Dabei gibt es wahrscheinlich einfacher zu handhabende Trainer als Lucien Favre.

Da haben Sie recht. Aber das Einfache und Naheliegende hat mich noch nie interessiert. Der Trainer ist eine sehr starke Persönlichkeit, und er hat seinen eigenen Kopf, und genau so wollen wir ihn auch. Glauben Sie mir, die Zusammenarbeit mit Lucien Favre ist faszinierend. Und sehr lohnend dazu.

Favre legt Wert darauf, jeden neuen Spieler vor einer Verpflichtung persönlich zu beobachten. Wir schwer ist es denn, ihn zum Verreisen zu überreden, zum Beispiel nach Südamerika, um potenzielle Verstärkungen zu beobachten?

Der Trainer hat einen voll gepackten Terminplan, er nutzt jede freie Sekunde, um für den Verein zu arbeiten. Wenn ich ihn also für eine längere Reise gewinnen will, brauche ich dafür einen langen Vorlauf. Wenn alles gut geplant ist, sehe ich da kein Problem. Im letzten Jahr waren wir ja auch in Südamerika mit ihm, beim Endspiel um die Copa Libertadores …

… wo Sie den Brasilianer Cicero verpflichtet haben. So einen spektakulären Einkauf dürfte es in diesem Sommer angesichts der angespannten Haushaltslage nicht geben.

Lassen Sie sich überraschen. Der Trainer hat ein sehr gutes Auge für junge Spieler, die er entwickeln kann. Noch einmal: Wir werden eine gute Mannschaft haben, da mache ich mir keine Sorgen.

Werden Sie auch als Geschäftsführer neben dem Trainer auf der Bank sitzen?

Auf jeden Fall. Man sieht und erlebt ein Spiel dort unten ganz anders als auf der Tribüne.

Und dem Trainer ist das recht?

Der hat mich darum gebeten.

Weil Sie ihm in kniffligen Situationen weiterhelfen können?

Jeder bringt auf der Bank seine Eindrücke ein.

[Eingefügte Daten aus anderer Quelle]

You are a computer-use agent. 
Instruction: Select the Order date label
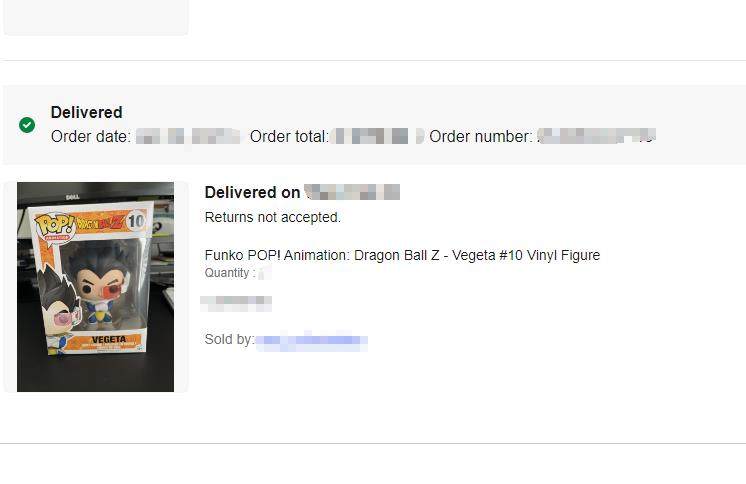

Der Trainer, der Kotrainer und auch ich. Mal hat er eine gute Idee, mal der andere einen wichtigen Vorschlag. Am Ende profitiert immer die Mannschaft.

Haben Sie in der vergangenen Saison mal durch eine Anregung ein Spiel für Hertha gewonnen?

Halt, halt! Auf der Bank ist es so wie auch in meinem Job auf der Geschäftsstelle. Jeder kann seine Meinung sagen, aber am Ende hat immer der jeweils Verantwortliche das Sagen. Während des Spiels ist das eindeutig der Trainer. Jede Entscheidung, die auf der Bank getroffen wird, ist eine Entscheidung des Trainers. Auf der anderen Seite lassen wir ihn im Büro ja auch nicht die Finanzplanung machen.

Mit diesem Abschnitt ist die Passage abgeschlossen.